I wrote the first one – strung out, hung over, and nursing a nasty grease-burn – while hiding in the manager’s office of the restaurant I was working in at the time. I showed it to this girl I knew: too cool for me, tattoos and funky hair, friends with all the bands in town. She liked it – it was less juvenile than the parodic crap I’d been writing in college. I wasn’t trying to be smart when I wrote it, or really ‘going’ for anything.  It was just how I felt at the time. It felt right. She told me to keep it up.

Fast forward: we move in together, get a dog, get married, split town, move to NYC, make more money than we’d ever dreamed of (keep in mind, we are poor by NYC standards, but wealthy beyond reason by gutter-punk standards). I struggle to juggle catering and cooking jobs alongside school; my wife gets a real job. It keeps the roof over our head, it provides healthcare, it is a soul-sucking corporate abyss. It takes a little bit of her everyday, like trench warfare. I try and help her stay sane, stay human. I write her stories while I’m in class, pretending to take notes. I email them to her. Her job is still a bureaucratic pig-fuck, but the stories help, a little. She tells me to keep it up.

After a while, the same characters start to show up, something of a narrative starts to congeal. The stories now add up to some five-hundred pages that I think of – in a heady, grad-school state of mind – as a late-modernist collage, a punk-rock Ulysses. It’s a barely-readable monster. But I trick myself into thinking it is a novel  and I show it to my sister, my wife, and a few friends. They fall into two categories: (1) people who actually kind of like it, or like me too much to hurt my sensitive-artist feelings, and who tell me I should try and get it published, and (2) people who know nothing about the publishing industry.

I’m just kidding. There’s only one category.

Still, I manage to get it to a literary agent who will actually read it. The reading takes over a year. I hear back. It is a rejection, of course, but what I will learn later is an incredibly kind and thoughtful rejection. The agent tells me the prose is good, sometimes truly great, and that my work is completely and thoroughly unpublishable. I think ‘that’s it,’ but of course that’s just Day One. My wife smiles, and you can guess what she tells me.

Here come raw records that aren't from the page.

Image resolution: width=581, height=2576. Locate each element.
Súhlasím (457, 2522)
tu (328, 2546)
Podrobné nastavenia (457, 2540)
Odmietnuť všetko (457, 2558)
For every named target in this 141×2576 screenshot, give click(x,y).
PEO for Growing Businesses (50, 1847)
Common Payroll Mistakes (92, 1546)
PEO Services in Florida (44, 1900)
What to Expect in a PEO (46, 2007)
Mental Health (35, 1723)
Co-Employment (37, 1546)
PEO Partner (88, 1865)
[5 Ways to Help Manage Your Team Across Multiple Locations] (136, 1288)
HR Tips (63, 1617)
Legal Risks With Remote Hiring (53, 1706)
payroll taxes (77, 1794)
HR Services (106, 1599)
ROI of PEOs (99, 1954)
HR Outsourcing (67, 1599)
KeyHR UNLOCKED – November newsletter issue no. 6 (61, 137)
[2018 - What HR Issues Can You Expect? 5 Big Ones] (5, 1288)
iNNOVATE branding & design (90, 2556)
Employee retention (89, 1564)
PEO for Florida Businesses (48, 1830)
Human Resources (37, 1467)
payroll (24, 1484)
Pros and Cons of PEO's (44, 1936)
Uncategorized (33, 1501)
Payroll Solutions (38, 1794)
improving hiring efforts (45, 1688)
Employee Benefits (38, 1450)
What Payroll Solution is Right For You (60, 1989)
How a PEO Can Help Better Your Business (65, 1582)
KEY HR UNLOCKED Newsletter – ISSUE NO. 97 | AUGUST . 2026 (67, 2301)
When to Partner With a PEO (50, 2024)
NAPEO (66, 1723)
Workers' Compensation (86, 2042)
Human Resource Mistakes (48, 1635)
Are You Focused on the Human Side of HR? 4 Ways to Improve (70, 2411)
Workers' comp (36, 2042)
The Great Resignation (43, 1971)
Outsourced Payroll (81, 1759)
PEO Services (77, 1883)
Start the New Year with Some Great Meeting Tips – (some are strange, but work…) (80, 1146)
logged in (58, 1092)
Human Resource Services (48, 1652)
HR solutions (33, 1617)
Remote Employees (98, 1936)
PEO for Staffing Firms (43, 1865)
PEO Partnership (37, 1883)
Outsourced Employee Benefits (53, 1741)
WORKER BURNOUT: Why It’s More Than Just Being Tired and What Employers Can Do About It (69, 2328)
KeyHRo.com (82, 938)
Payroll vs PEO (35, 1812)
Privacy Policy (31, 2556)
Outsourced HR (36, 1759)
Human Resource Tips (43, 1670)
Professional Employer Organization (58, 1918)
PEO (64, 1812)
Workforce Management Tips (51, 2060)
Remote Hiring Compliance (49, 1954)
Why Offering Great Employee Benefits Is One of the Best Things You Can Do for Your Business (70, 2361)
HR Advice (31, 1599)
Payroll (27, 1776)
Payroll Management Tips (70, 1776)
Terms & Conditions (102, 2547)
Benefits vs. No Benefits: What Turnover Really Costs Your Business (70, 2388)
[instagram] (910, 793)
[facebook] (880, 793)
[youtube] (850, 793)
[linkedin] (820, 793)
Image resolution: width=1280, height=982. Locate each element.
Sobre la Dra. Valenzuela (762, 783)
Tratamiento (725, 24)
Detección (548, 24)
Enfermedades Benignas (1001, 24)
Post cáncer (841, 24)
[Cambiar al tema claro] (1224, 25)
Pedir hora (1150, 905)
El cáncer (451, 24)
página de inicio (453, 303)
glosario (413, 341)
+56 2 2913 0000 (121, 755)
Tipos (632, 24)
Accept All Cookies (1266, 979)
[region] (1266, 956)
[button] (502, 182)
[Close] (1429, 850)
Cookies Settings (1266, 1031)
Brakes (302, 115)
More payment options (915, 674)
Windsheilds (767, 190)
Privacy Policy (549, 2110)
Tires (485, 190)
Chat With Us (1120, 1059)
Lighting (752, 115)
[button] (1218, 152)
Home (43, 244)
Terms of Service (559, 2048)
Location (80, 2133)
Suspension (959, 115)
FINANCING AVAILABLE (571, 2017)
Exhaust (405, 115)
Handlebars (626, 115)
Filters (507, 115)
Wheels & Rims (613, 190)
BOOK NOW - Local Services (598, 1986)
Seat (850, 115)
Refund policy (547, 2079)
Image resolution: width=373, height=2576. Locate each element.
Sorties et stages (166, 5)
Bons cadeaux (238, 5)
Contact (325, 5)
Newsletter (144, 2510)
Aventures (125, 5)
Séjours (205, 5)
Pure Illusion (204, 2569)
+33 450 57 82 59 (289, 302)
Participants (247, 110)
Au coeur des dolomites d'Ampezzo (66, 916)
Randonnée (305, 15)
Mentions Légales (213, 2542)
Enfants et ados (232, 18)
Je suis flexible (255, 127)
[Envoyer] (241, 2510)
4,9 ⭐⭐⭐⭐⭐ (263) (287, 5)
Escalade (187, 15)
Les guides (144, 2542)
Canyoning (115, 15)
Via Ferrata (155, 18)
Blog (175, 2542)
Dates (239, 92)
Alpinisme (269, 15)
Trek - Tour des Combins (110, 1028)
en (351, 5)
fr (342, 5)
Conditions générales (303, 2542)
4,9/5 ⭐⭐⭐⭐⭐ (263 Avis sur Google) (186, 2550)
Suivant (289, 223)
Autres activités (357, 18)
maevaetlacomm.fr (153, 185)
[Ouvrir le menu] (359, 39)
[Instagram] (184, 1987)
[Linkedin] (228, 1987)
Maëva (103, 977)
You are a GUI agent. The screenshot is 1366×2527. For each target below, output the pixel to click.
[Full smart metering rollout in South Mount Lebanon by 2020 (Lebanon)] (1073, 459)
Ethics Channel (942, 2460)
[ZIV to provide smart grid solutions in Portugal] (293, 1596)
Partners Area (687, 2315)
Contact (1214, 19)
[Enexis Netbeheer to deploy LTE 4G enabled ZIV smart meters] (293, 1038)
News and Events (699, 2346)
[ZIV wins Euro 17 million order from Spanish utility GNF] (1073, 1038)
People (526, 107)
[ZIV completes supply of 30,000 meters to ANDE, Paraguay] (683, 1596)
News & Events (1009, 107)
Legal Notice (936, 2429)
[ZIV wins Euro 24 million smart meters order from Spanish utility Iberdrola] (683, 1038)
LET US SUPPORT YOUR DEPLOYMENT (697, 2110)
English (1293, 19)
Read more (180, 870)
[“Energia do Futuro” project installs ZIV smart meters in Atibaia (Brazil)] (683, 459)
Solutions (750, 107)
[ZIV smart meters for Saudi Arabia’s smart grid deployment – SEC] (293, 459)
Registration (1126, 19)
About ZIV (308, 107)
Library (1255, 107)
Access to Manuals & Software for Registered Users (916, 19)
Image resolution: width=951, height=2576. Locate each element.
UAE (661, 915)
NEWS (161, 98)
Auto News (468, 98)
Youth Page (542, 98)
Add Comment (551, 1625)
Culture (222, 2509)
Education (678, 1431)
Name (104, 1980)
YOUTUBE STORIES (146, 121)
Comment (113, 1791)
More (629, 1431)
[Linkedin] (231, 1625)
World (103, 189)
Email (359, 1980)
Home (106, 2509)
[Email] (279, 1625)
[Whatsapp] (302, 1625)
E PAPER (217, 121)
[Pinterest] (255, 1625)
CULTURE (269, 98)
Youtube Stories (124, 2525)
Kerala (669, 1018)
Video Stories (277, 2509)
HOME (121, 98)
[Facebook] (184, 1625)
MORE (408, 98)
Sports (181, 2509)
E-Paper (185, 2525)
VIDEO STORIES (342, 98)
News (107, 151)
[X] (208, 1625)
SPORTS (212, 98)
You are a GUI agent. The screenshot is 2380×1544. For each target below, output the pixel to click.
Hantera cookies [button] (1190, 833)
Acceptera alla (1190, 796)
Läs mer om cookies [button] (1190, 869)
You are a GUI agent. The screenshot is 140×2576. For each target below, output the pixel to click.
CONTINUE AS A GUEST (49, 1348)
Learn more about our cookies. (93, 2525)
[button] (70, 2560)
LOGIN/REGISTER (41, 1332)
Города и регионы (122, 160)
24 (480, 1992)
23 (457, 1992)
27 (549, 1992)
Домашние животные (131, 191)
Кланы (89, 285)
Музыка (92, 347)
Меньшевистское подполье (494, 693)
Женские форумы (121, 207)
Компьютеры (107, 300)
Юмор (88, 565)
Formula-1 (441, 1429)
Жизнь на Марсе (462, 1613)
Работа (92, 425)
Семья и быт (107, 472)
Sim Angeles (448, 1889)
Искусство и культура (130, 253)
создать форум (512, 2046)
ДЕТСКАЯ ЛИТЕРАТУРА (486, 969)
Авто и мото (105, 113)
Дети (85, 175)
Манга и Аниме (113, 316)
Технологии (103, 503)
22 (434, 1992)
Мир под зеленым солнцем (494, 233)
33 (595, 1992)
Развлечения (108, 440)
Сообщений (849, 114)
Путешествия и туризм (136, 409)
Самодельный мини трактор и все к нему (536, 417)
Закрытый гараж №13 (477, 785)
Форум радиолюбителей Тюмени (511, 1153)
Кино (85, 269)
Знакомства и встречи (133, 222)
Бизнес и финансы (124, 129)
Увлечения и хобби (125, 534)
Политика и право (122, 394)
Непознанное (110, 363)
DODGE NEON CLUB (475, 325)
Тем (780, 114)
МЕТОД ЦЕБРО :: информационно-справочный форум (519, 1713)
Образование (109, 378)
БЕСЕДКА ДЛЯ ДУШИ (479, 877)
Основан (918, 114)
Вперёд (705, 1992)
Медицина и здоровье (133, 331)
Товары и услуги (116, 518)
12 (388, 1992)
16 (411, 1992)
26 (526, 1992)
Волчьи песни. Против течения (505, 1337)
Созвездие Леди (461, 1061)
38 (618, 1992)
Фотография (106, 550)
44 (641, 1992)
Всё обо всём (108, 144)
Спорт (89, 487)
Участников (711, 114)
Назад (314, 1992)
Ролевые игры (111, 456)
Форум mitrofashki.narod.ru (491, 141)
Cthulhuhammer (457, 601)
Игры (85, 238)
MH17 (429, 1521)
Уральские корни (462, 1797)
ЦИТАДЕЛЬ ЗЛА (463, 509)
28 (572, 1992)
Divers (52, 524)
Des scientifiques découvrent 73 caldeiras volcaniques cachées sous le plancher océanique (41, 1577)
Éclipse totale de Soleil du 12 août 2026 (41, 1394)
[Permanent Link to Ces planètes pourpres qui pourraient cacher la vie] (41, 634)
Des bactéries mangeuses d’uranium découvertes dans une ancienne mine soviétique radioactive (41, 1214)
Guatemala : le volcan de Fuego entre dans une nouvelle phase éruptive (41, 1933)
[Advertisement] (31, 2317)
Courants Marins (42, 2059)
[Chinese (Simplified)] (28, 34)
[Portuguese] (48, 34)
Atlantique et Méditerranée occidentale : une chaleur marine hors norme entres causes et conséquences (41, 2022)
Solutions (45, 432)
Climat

Fast forward: five years pass, we leave NYC (relieved and heartbroken, the only way people ever do), and return to the southern coastal town where we met, meet up with our old friends, the old dives, the old bands. I make new friends, but – in this town – they feel like the old ones. The cooks and tattoo artists, the punks and the musicians, my ersatz family: they welcome us back. It feels right. They know something in this town. Hard to put it in words, unless you write a whole novel. Or rather, unless you write fifty short stories about it and then rewrite them into something that’s almost a novel, and then rewrite that another five or six times. (By the way, if you’re a writer, and you don’t already know this, learn from me: this is the shittiest possible strategy for novel writing).

So, here I am, a decade later, not even close to the end of the long game, back in the town where I started writing. Still, now I have a little momentum, a few friends out there in the literary world, a wonderful agent, and – of course – my wife, who is still too cool for me, but who sticks it out with me anyway, and tells me, as always, to keep it up. She says moving back to this town is a re-do, a chance to do the things we used to do, but to do them better, to do them right. A revision, probably not the last, but the best yet.